What you should do:
Reproduce every line of the data below verbatim, from the first line to the last.

[Data for finding displayed items]
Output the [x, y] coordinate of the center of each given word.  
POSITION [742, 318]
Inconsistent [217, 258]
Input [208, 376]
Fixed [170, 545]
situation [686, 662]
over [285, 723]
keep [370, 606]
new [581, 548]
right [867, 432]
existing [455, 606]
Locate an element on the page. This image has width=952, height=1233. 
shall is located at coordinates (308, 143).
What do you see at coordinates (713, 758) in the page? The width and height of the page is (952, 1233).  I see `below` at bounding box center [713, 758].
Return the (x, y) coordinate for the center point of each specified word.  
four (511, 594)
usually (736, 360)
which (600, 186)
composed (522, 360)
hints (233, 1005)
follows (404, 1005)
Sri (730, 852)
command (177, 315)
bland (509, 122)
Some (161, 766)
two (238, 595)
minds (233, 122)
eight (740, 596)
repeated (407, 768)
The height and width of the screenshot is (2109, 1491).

Output for this exercise:
Output the [x, y] coordinate of the center of each given word.  
POSITION [742, 318]
Inconsistent [217, 258]
Input [208, 376]
Fixed [170, 545]
situation [686, 662]
over [285, 723]
keep [370, 606]
new [581, 548]
right [867, 432]
existing [455, 606]
Locate an element on the page. This image has width=952, height=1233. 
shall is located at coordinates (308, 143).
What do you see at coordinates (713, 758) in the page? The width and height of the page is (952, 1233).  I see `below` at bounding box center [713, 758].
Return the (x, y) coordinate for the center point of each specified word.  
four (511, 594)
usually (736, 360)
which (600, 186)
composed (522, 360)
hints (233, 1005)
follows (404, 1005)
Sri (730, 852)
command (177, 315)
bland (509, 122)
Some (161, 766)
two (238, 595)
minds (233, 122)
eight (740, 596)
repeated (407, 768)
The height and width of the screenshot is (2109, 1491).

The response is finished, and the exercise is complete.